Assets under management for the Kiskadee ILS funds, operated by Hiscox Group’s third-party reinsurance capital and insurance-linked securities unit Kiskadee Investment Managers, have passed $540m as the ILS unit helped to drive growth in reinsurance.
Hiscox has seen significant success in insurance-linked securities (ILS) and collateralized reinsurance, since the launch of its Kiskadee unit, hitting $400m in ILS assets under management at the start of 2015 and targeting $500m by the middle of the year.
The unit has hit its target, with Hiscox reporting that ILS assets under management at Kiskadee have grown to over $540m by the 1st July.
The activities at Kiskadee have helped Hiscox to maintain growth in its reinsurance division Hiscox Re, as the firm puts efficient ILS capital to work alongside its own balance-sheet. This has helped the reinsurance unit to maintain and even grow its premiums written, despite what Hiscox acknowledges is an increasingly challenging marketplace.

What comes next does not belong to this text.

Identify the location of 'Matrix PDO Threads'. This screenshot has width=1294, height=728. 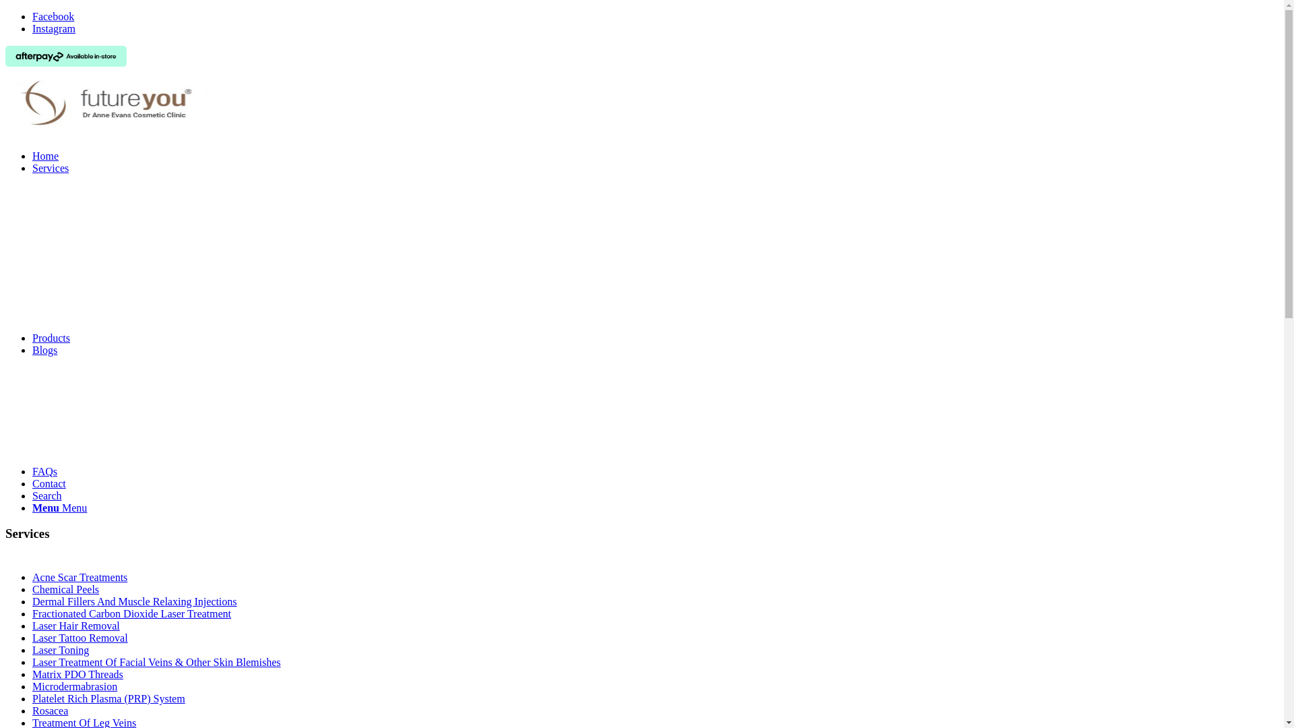
(77, 674).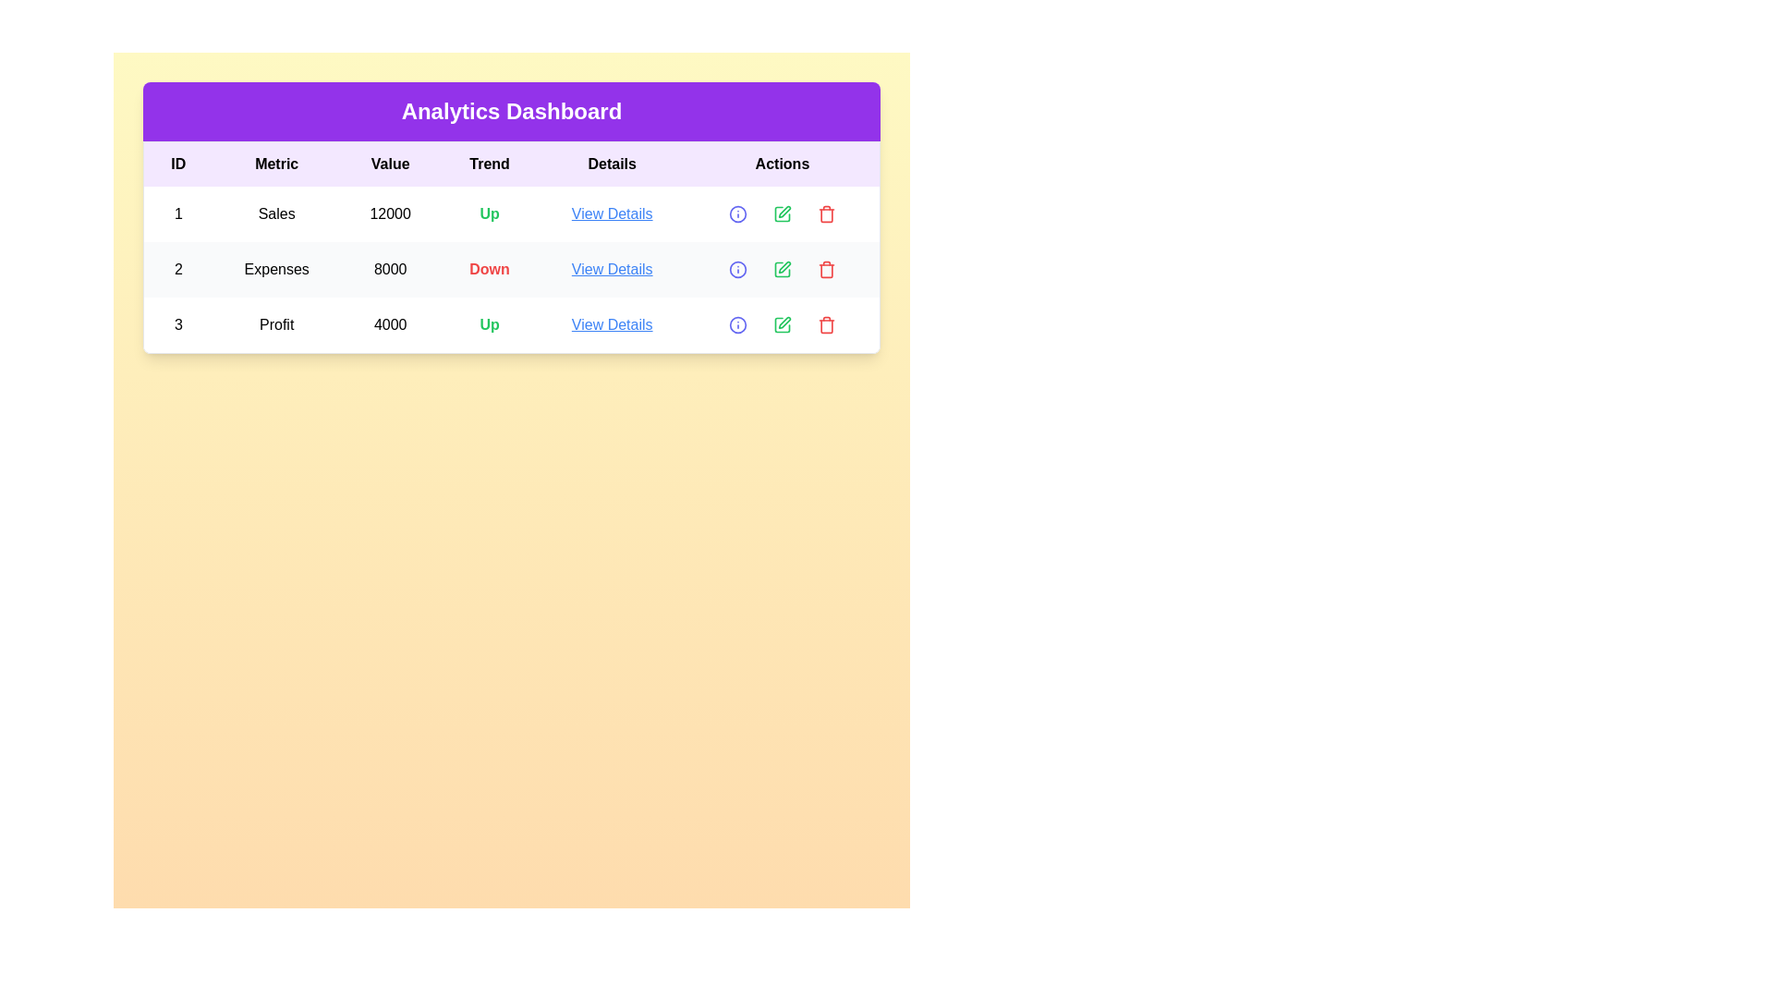  Describe the element at coordinates (511, 111) in the screenshot. I see `displayed header text 'Analytics Dashboard' which is styled in bold with a purple background and positioned at the top of the main content area` at that location.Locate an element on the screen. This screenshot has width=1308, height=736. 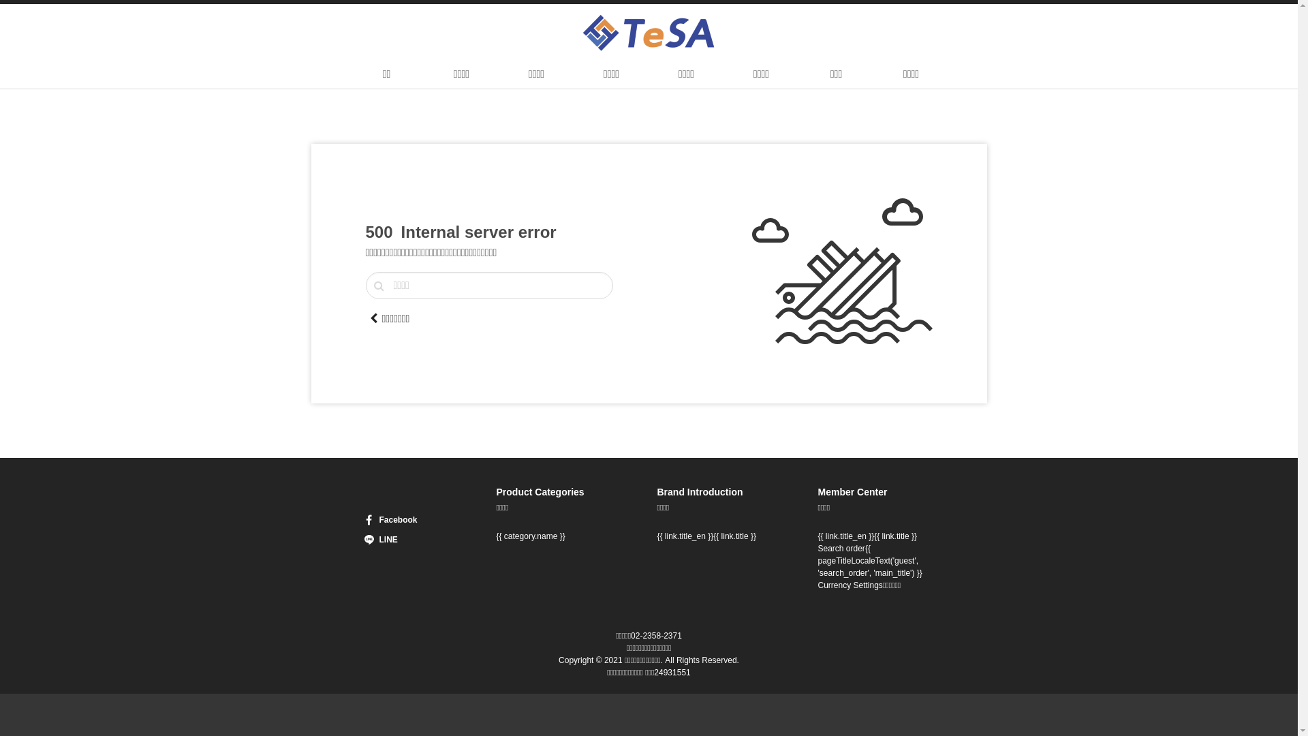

“Gross written premiums for Hiscox Re increased by 6.0%, as we successfully developed business for our third party ILS partners in our Kiskadee funds,” Hiscox Chairman Robert Childs wrote in the firm’s second-quarter results statement this morning.
No meaningful catastrophe losses hit the reinsurance unit in Q2 either, helping it to a combined ratio of just 45.5%.
Childs continued; “Hiscox Re continues to benefit from the lack of major catastrophes, and had minimal exposure to Cyclone Marcia and the severe weather that hit Texas in April and May.”
However, it’s clear that reinsurance business is less profitable than in prior years, due to the softening experienced in pricing over recent renewals. Hiscox Re, despite reporting an increase in premiums written, reported profits before tax of £59.6m, which is down from £75.6m in the same period of 2014.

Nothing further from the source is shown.